The most prominent cases that this data shows are
- Querying Commons and another DB (as highlighted in many phab tasks
and conversations, no surprise)
- Querying Wikidata and other DBs (commons, and wikipedias, for
example)
- Querying En Wikipedia and other DBs (wikipedias)
Particularly noticeable is the appearance of arwiki in the analysis. It is hard to know if there is some bias in the random sampling or tools for this project do use the replicas a lot for their features. Something to look into.
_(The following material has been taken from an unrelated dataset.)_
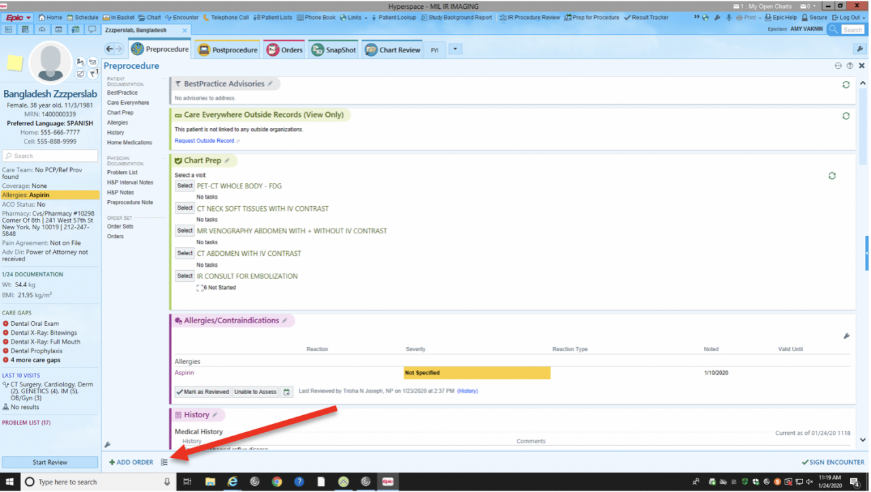Click the Request Outside Record link
Image resolution: width=871 pixels, height=492 pixels.
pyautogui.click(x=204, y=141)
Detailed analysis of the tables and fields joined / accessed on will need to be performed on an individual basis, since the SQL queries can be very complex and do things in different ways, so automated detection can be faulty. For example on manual inspection I've seen queries using subqueries on a different DB with `in`, instead of joins.
This is the reason why the report looks at the cross DB queries and not cross JOIN queries, to accurately look at all cross DB queries, even if there can be some false positives which can be worked around in the new architecture (I think the tools.guc queries for example).
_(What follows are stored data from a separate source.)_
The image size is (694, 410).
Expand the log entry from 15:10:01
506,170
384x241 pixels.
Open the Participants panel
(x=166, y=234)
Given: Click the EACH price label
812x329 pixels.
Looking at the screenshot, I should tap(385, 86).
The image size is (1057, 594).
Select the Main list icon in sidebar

I have created T280152 Mitigate breaking changes from the new Wiki Replicas architecture https://phabricator.wikimedia.org/T280152 which lists the links and can be used to hang tasks for mitigation work if needed, and sits between the OLAP and the new Wiki Replicas task.
My hope is this information can be used both by developers and WMF teams to figure out ways to mitigate the breaking changes for the tools that editors and other users rely on. If you think the published CSV is not approachable enough and you think certain information on the wiki page would be useful to have, please let me know and I'll process the data and post the results in the page for ease of reading.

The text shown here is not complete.